Published by The Lawfare Institute
in Cooperation With
In a Washington Post story on October 7 (that I just saw), Andrea Peterson writes about the inability of government authorities and privacy advocates to agree on the meaning of “strong encryption.”
I commend this story for those interested in understanding the rhetoric that often surrounds public policy debates involving technical content. Each side uses words to describe its own position that seek to claim the moral high ground and other words to denigrate the positions of its opponents.
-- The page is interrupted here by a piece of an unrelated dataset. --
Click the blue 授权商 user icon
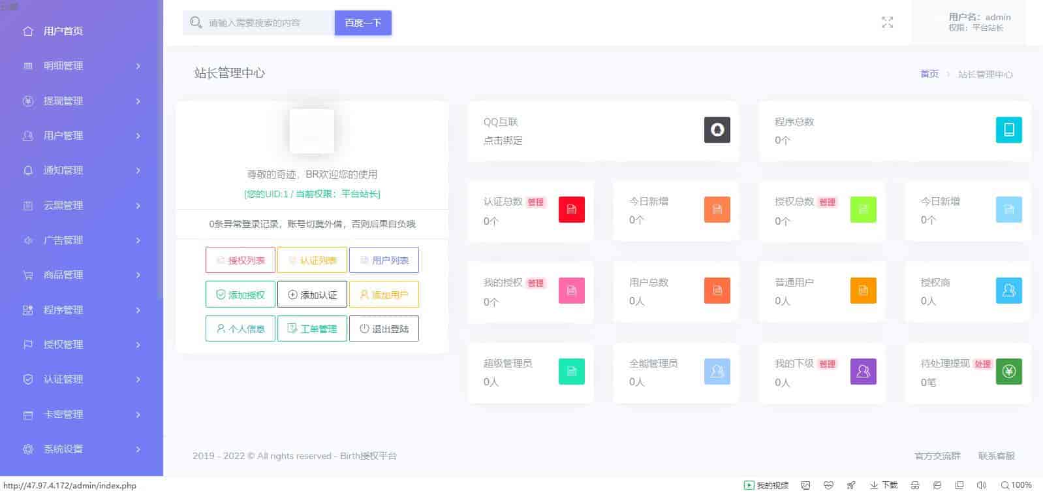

In the 1990’s version of the crypto wars, the term “strong encryption” generally referred to encryption using keys that were long enough to resist brute-force decryption techniques for very long times. And when people discussed “escrowed encryption”, they at least acknowledged explicitly the idea that encryption could be both strong and allow for exceptional access (that is, access to encrypted data or communications that might be obtained in exceptional cases).
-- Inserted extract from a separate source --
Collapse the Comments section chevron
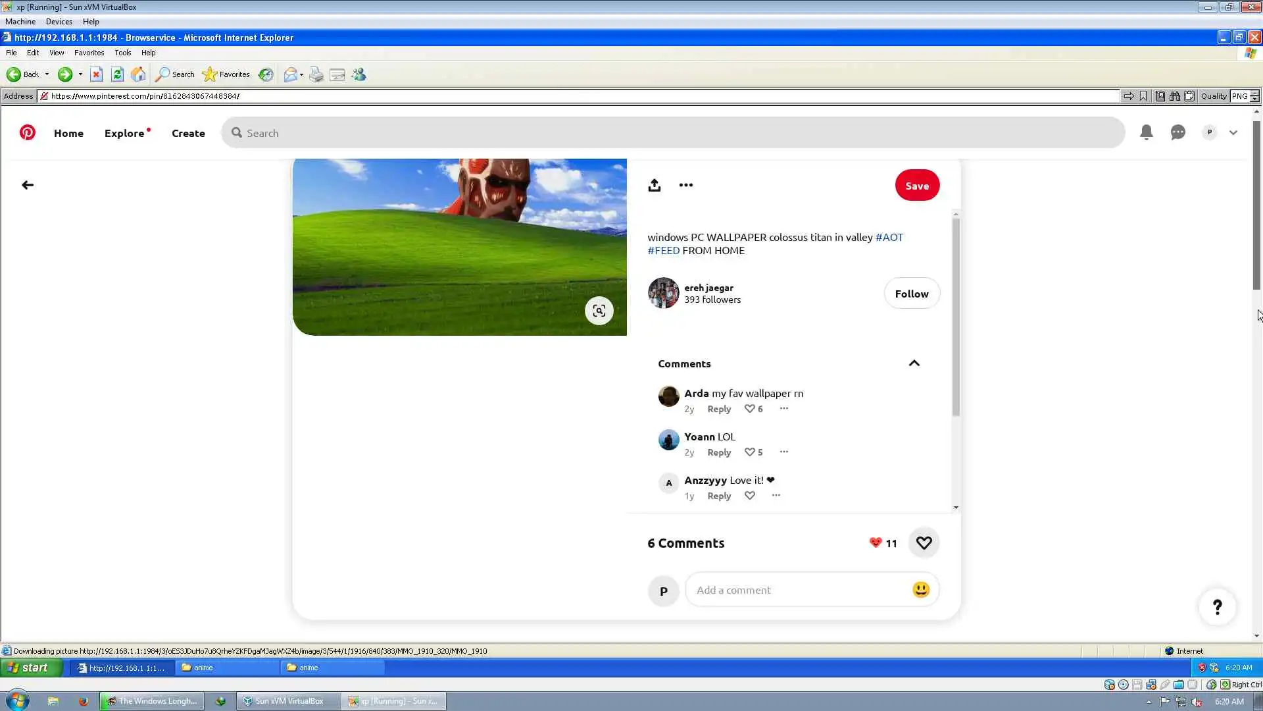 [914, 363]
Today, we have both the government and privacy advocates using the term “strong encryption” to refer to encryption that unauthorized parties cannot break. At some level, we can all agree on that point. But who should get to decide who’s authorized? That’s the real question, and it can’t be answered through a technical analysis alone.
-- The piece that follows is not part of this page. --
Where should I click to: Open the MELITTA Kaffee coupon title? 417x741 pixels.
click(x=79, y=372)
Privacy advocates say that the user of the encryption should determine who is authorized.
The government says that proper judicial and other legal processes should determine who is authorized, and so Department of Justice lawyer Kiran Raj (quoted in Peterson’s story) uses the term “warrant-proof” encryption to refer to the definition of strong encryption used by privacy advocates. Raj could just as easily used the term “intrusion-proof” encryption. But he does not, and thus reveals his intent in using the term—he wishes to underscore the point that such encryption frustrates legitimately obtained search warrants.
The privacy advocates have also used similar rhetorical techniques. They prefer the term “back door” to refer to features that allow exceptional access, which they oppose. Using “back door” mechanisms brings up images of accesses to encrypted data done secretly and surreptitiously—which is indeed often the intent of law enforcement access, at least as far as the user is concerned. But with proper and functioning judicial and other legal processes in place, warrants are made known to all who are legally required to know – and so warrants to use back door mechanisms would not be secret and surreptitious, at least not as far as the law were concerned. A casual perusal of news stories reveals that “back door” mechanisms have won the day rhetorically.
My bottom line in this note to observe that a genuinely neutral technical analysis--on encryption, on cybersecurity, whatever--should seek to avoid loaded language. That may not be possible, but from my perspective, it’s certainly worth the effort. At the very least, readers should keep the motives of writers and speakers in mind.